There are several finds from the Iron Age as well as from the time of the Roman Empire. A copy of a statue of a Roman Naiad can be seen on the Roman Square in Kenn, whereas the well-preserved original is in the Rheinisches Landesmuseum Trier these days.
The town center has grown from the middle of the 2nd century on an area that encloses a former Roman manor. In the course of construction work in 1987, three cellars laid out in a row  were uncovered on an area of approx. 23 m x 4.40 m, of which the southern room was restored and can now be visited.
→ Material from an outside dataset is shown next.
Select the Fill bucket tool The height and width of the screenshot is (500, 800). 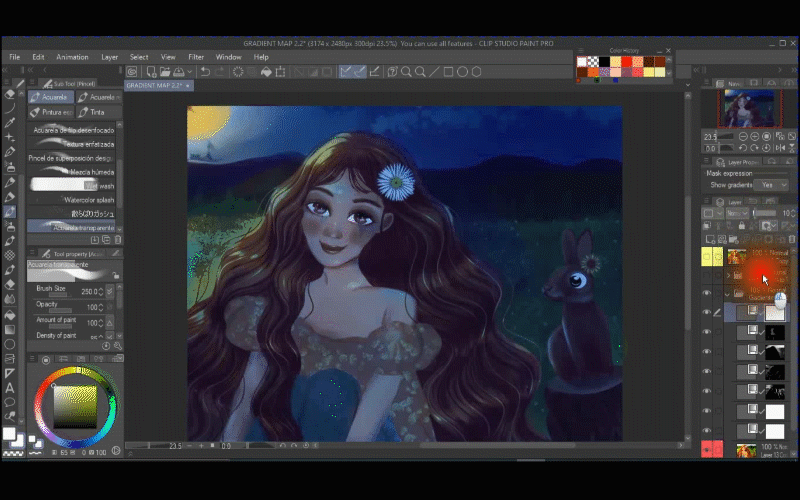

The farmhouse, which was built in 1764 and now houses Kenn's local museum, was also built on this 'Villa Urbana', which is the name of the estate.

The first documented mentioning is dated to the year 893 AD. The name 'Cannis' is mentioned there, which can be derived from Latin and means something like 'reed bank'. The spelling Kenn has been used since the 18th century.

Kenn was strongly influenced by the Maximiner era. Although a documented mentioning of 633 AD turned out to be a forgery, there is still reason to assume that a donation of extensive seigneuries with fields, forests and villages (including Cannis) to St. Maximin's Abbey can be traced back to the Merovingian king Dagobert I. As early as 1797, in the Treaty of Campo Formio the entire left bank of the Rhine, including the local region around Kenn, was conquered during the War of the First Coalition and annexed by France. Under French territorial rule, Kenn was assigned to the Mairie Longuich in the Canton of Schweich. In 1802, during the period of Secularisation, the Benedictine Abbey of St. Maximin was abolished.

Population development

Politics

Municipal council
The municipal council of Kenn consists of 20 councillors, who were elected in the local elections on May 26, 2019 by personalized proportional representation, and the honorary local mayor as chairman.
The distribution of seats in the municipal council:

(FWG = "Freie Wählergruppe Kenn 1979 e.V.")

Mayor
Rainer Müller (CDU) has been the local mayor of Kenn since 2009. In the direct election on May 26, 2019, he was confirmed in his office for a further five years with a share of the vote of 68.44%. Müller's predecessor Manfred Nink (SPD) held the office from 1996 to 2009.

Attractions

 Directly on the banks of the Moselle is the Kenner Flur, a designated nature reserve with an old waterworks built in 1903. It serves as a nursery for bird species such as the great crested grebe, sand martin and little ringed plover as well as a rest area during bird migration.
 Local history museum, a fully furnished farmhouse with over 800 exhibits about the simple life of the rural population in the 19th and 20th century.
 Römerkeller at the Roman square, parts of a Roman Villa Urbana from the 2nd century.
 A former estate of the St. Maximin's Abbey, dated 1739.
 Herrenbor, the oldest preserved village well in the district, which was built around 1500 with late Gothic features.
 Parish Church of St. Margaret
 Kenner Ley in the west of the village, a steep bank section built with residential buildings from 1970 to 1990 around 60 meters above the Moselle valley.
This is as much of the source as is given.